FBI shuts down Volt Typhoon botnet

The FBI has blocked a large scale hack by China’s Volt Typhoon group. The attack, comprising hundreds of hacked routers, was an attempt to inflict wide-ranging damage to US cyber infrastructure facilities, and was confirmed Christopher Wray, the FBI director on Wednesday.

The attackers found easy pickings in US-based small office/home office routers which allowed China’s government access to US data. Wray highlighted that the outdated Cisco and NetGear routers were “easy target” for the invaders.

Wray said in a statement, “Volt Typhoon malware enabled China to hide as they targeted our communications, energy, transportation, and water sectors.”

The FBI infiltrated the attack and gathered important data before remotely removing the KV Botnet, according to the four warrants filed by the FBI in the Southern District Court of Texas, details of which have been recently released.

Agents gathered IP address and port numbers used by infected routers to connect with other nodes, alongside IP addresses and ports used by each node’s parent and data on the command and control nodes.

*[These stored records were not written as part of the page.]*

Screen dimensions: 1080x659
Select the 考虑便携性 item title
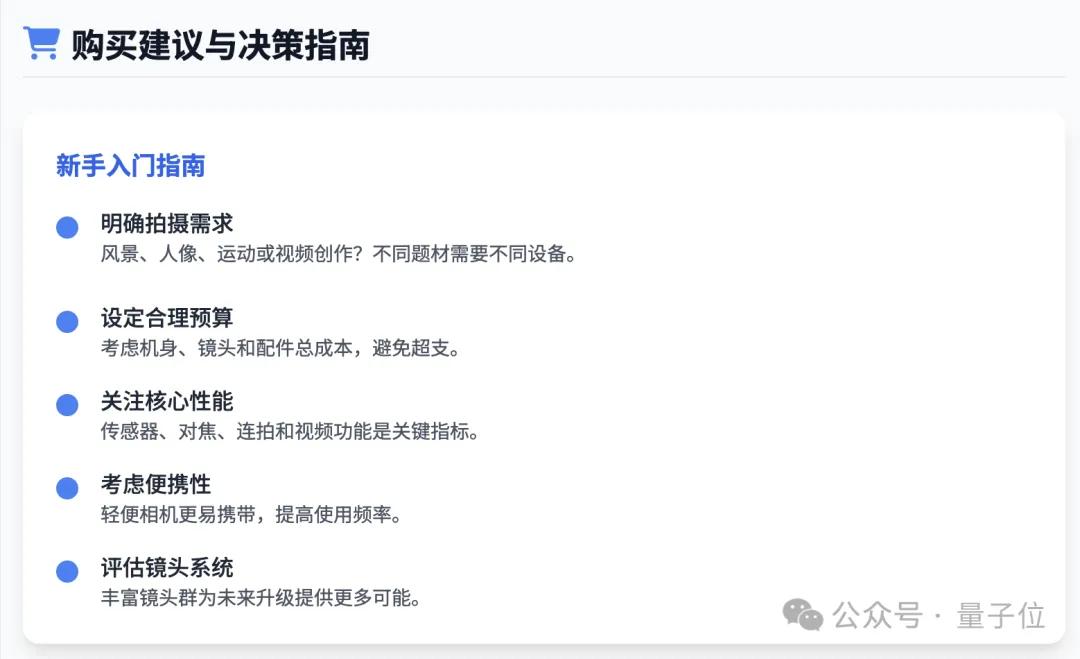156,484
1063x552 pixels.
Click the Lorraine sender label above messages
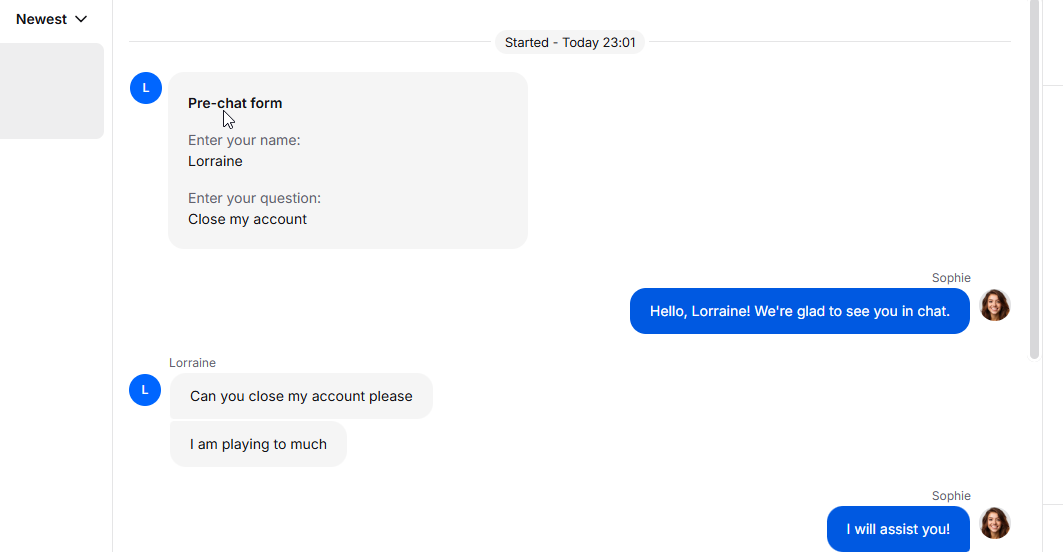(193, 363)
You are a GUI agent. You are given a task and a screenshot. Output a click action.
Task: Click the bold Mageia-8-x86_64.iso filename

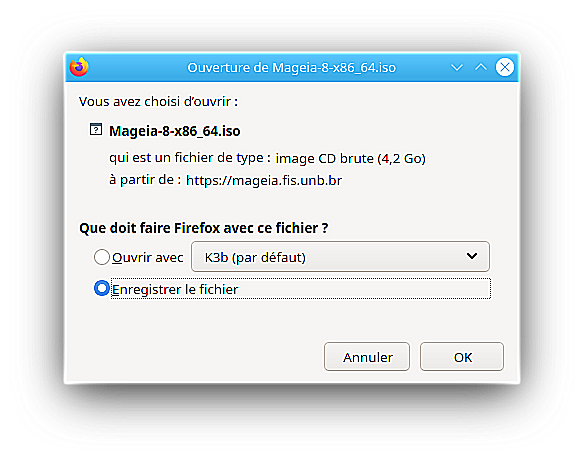pyautogui.click(x=175, y=131)
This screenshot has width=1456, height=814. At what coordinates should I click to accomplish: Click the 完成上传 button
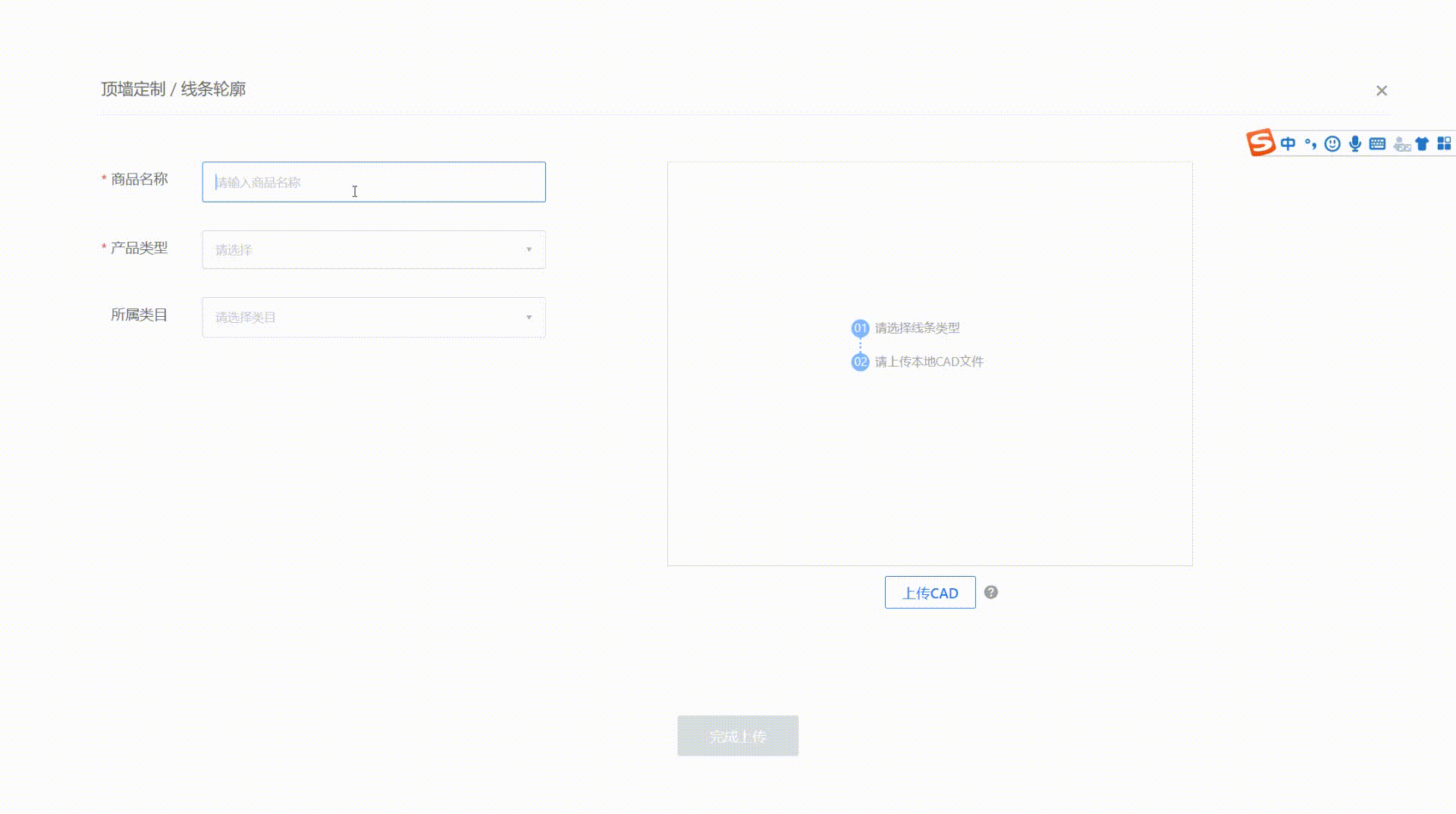(x=737, y=736)
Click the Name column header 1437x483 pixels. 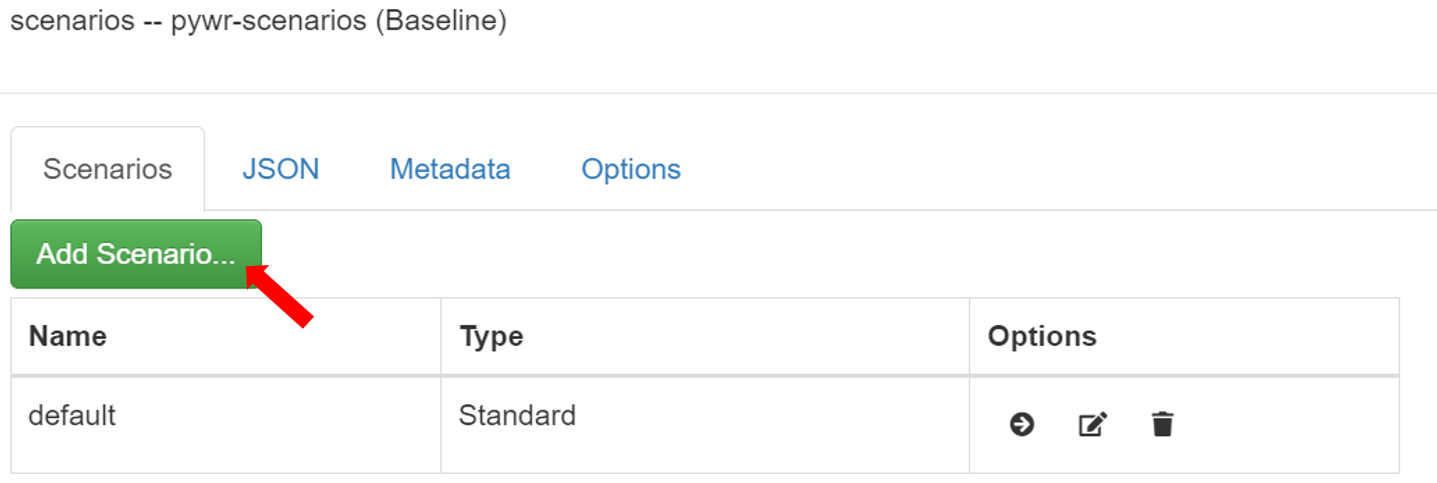[x=67, y=336]
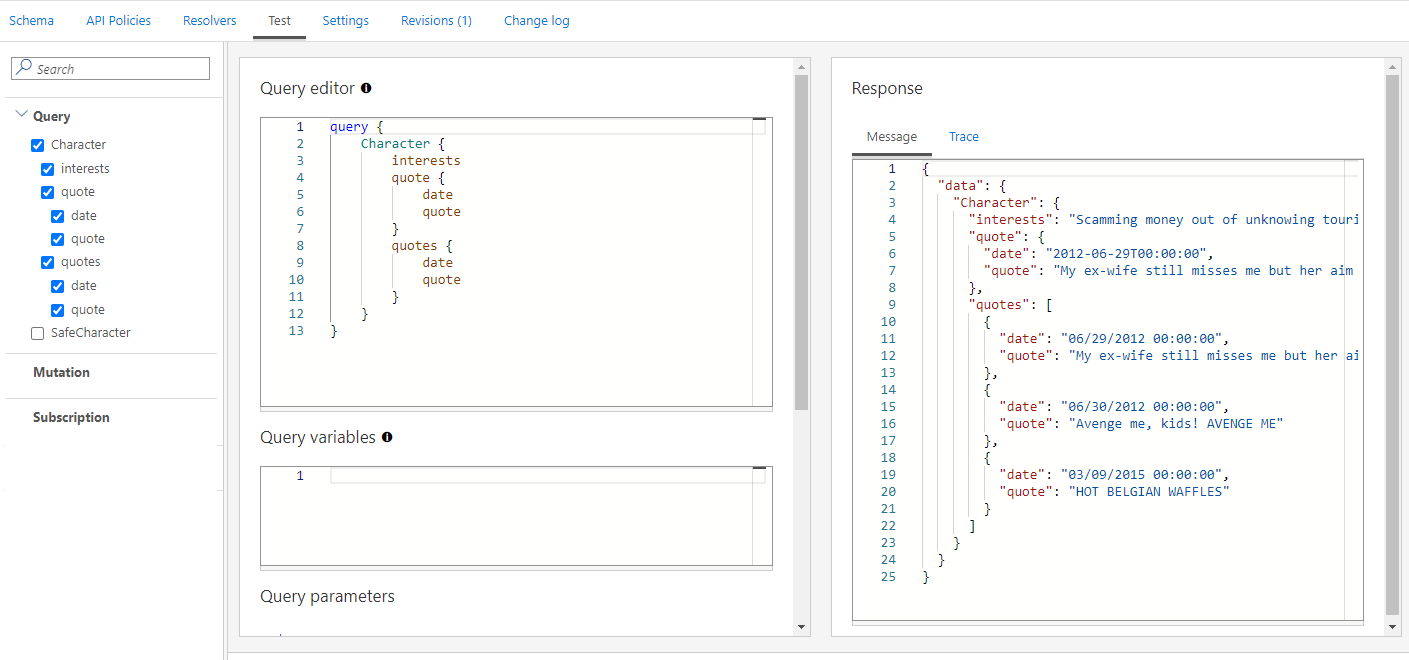The height and width of the screenshot is (660, 1409).
Task: Click the search magnifier icon
Action: [24, 68]
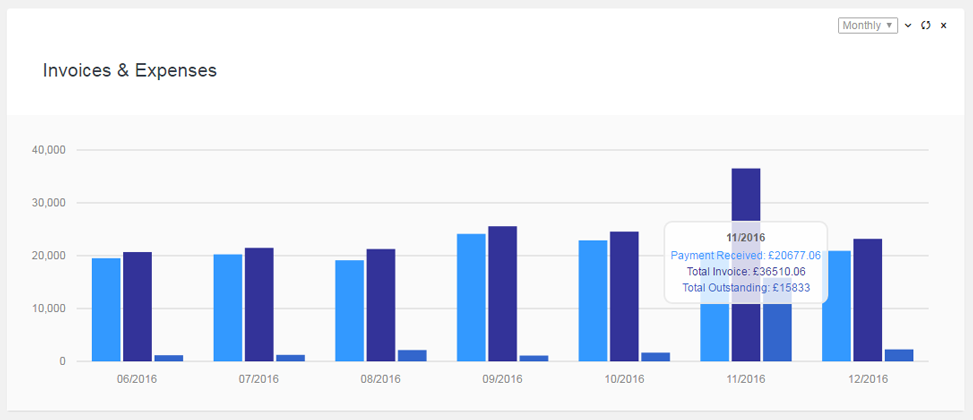The height and width of the screenshot is (420, 973).
Task: Close the Invoices & Expenses widget
Action: pos(943,26)
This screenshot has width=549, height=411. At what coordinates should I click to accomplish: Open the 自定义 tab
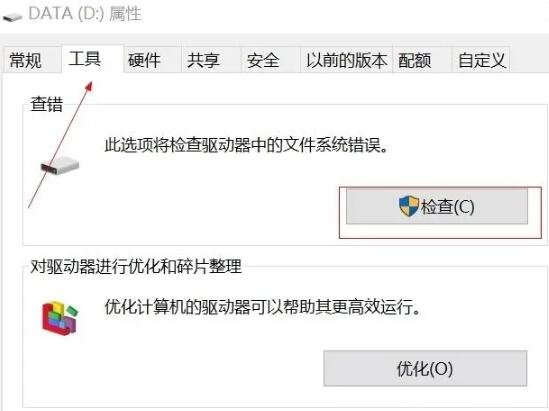pyautogui.click(x=481, y=60)
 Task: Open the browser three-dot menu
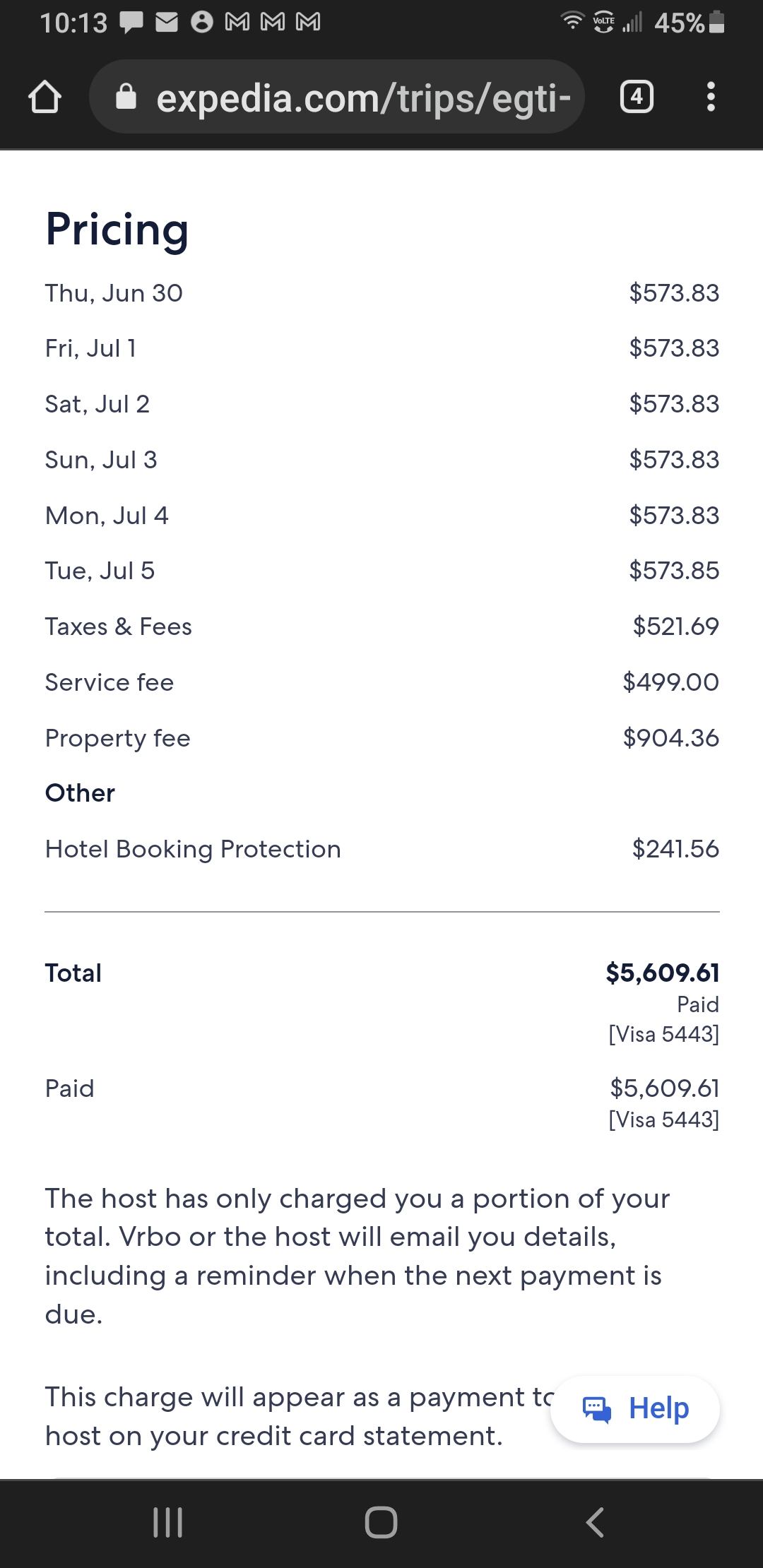[x=711, y=97]
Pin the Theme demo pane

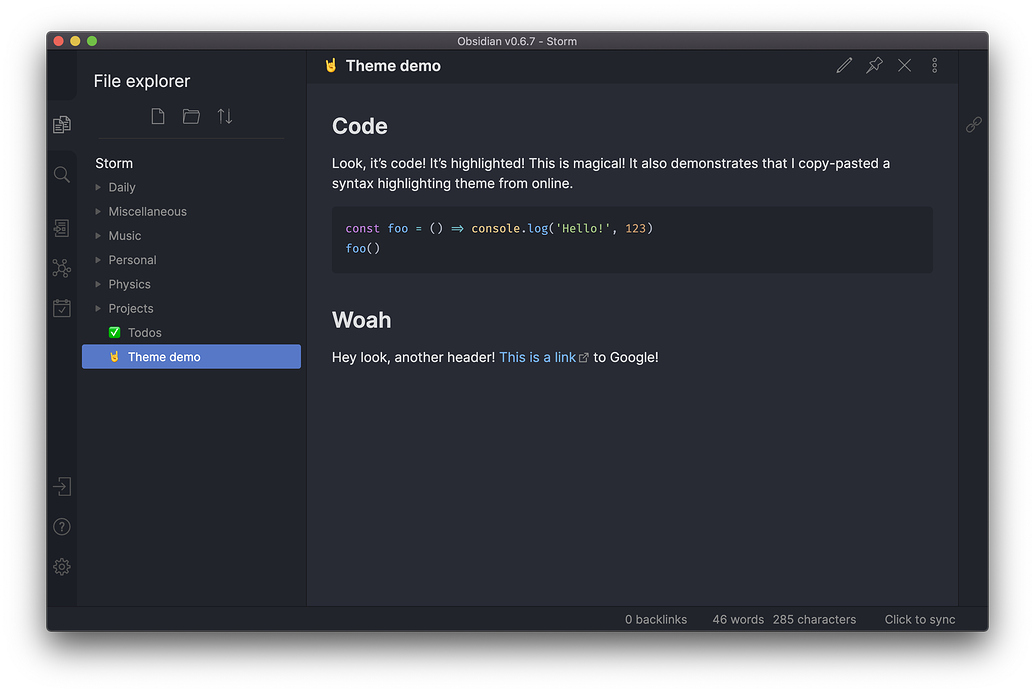coord(874,65)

According to the FBI, attackers installed VPNs to poorly secured routers and used these to control the botnet and hide their activities.

The court documents state, “A router that is not infected by the KV Botnet malware would not receive or respond to this command.”

Microsoft warned of the threat in May 2023 along with foreign agency partners in the Five Eyes group of nations, and stated that the group had been active since 2021 and was targeting US cyber infrastructure. A joint advisory was issued with a list of measures that companies could take to defend themselves against compromise by Volt Typhoon.  

The US Cybersecurity Agency and FBI issued another alert yesterday urging manufacturers to eliminate exploitable defects in SOHO router web management interfaces and adjust default device configuations to make these devices a harder target to compromise.